Dex sets out for Hart’s Brow, an isolated, long disused hermitage deep in the wilderness. In the ancient past, Hart’s Brow abounded in cloud crickets. Perhaps it still does!
There is a lot of untamed wilderness between Dex and their destination. Long before Dex reaches whatever remains of Hart’s Brow, they encounter Splendid Speckled Mosscap, a robot far more experienced in matters Wild than Dex. A robot keenly inquisitive about biological people like Dex.
~oOo~
This world has twenty-hour days so either hours are different or this is not Earth. It follows that the biological entities in this story may not be humans. They appear to be functionally indistinguishable from humans.
The robots, on the other hand, are very definitely robots. One might wonder where they get the parts for new robots, living as they do in the wilderness. The answer appears to be “from old robots.” While the robots have the potential to last forever if they could access and install spare parts, they choose for philosophical reasons to reject immortality. A broken robot accepts disassembly. New robots are created from the parts of the old [1].
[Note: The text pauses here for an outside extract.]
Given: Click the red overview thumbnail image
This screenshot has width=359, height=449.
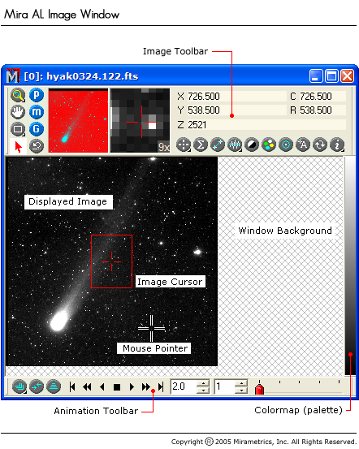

This is a stupendously amiable book. There are no burnings of heretics, no continental-shelf-collapses, and no angry mobs blocking vital transportation bottlenecks. Dex, whose job it is to minister to the emotionally troubled, does not solve even one murder over the course of the novel. Nor does Mosscap at any point rend Dex limb from limb while chanting “crush, kill, destroy!” Basically, this book breaks all the basic laws of the SF genre.
Older readers may be reminded of some of Clifford D. Simak’s more amiable rustic futures, in which the world is mostly untouched wilderness and humans are essentially decent people able to commit to the greater good and disregard their own short-term advantage. Mosscap would find much to discuss with City’s Jenkins or the machines who populate Project Pope. In short, it’s a tremendously good-natured novel in which two strangers attempt to better know each other. Nothing to do with the real world, of course, but comforting to read.
A Psalm for the Wild-Built is available here (Amazon US), here (Amazon Canada), here (Amazon UK), here (Barnes & Noble), here (Book Depository), and here (Chapters-Indigo).
1: Either the robots have a parts factory tucked away somewhere or this is a Becky Chambers novel and basic thermodynamics does not apply.
My editor points out a possibility I overlooked: a slow decline to extinction as parts wear out or break and cannot be replaced. It may take two or more older robots to make one new one. No doubt further installments will explain this process.